Christopher Karl Mellon (born October 2, 1957), is a private equity investor, former Deputy Assistant Secretary of Defense for Intelligence in the Clinton and George W. Bush administrations and later for Security and Information Operations. He formerly served as the Staff Director of the United States Senate Select Committee on Intelligence. He is a member of the influential Mellon family out of the State of Pennsylvania.

Biography
Christopher Mellon was born to the Mellon family. He is the son of Karl Negley Mellon and Anne Stokes Bright, and the great-grandson of Gulf Oil co-founder William Larimer Mellon. His great-great-grandfather, Thomas Mellon, founded Mellon Bank of Pittsburgh. He received a B.A. in economics from Colby College in 1980 and a master's degree from Yale University in international relations, with a concentration in finance and management, in 1984.

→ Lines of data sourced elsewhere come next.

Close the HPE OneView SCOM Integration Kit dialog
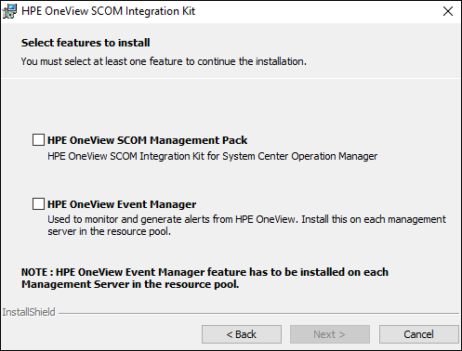This screenshot has height=351, width=462. point(448,11)
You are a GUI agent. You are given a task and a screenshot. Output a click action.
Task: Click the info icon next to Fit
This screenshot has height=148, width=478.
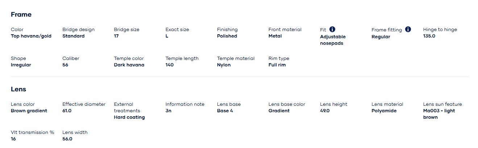pyautogui.click(x=332, y=29)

Mellon served for 12 years in a variety of positions on Capitol Hill, including nearly 10 years as a professional staff member as a Staff Director of the Senate Select Committee on Intelligence. Mellon went to the Pentagon as a member of William Cohen's transition team on January 2, 1997. Following the transition, Mellon was appointed as the Coordinator for Advanced Concepts and Program Integration, Office of the Under Secretary of Defense for Policy, concentrating on encryption and information assurance issues. From November 1997 to June 1998, he served as the Special Assistant to the Secretary of Defense for Intelligence Policy, providing advice on a range of intelligence issues. From June 1998 through November 1999, Mellon served as the Deputy Assistant Secretary of Defense for Security and Information Operations. He was the Deputy Assistant Secretary of Defense for Intelligence from November 1999 until December 2002. In that capacity, he was responsible for policy and programmatic oversight of information assurance, critical infrastructure protection, security, counterintelligence, and information operations strategy and integration.   Before entering the private sector, Mellon returned to Capitol Hill, where he served as the Minority Staff Director of the Senate Intelligence Committee for Senator John D. Rockefeller, IV from 2002 to 2004.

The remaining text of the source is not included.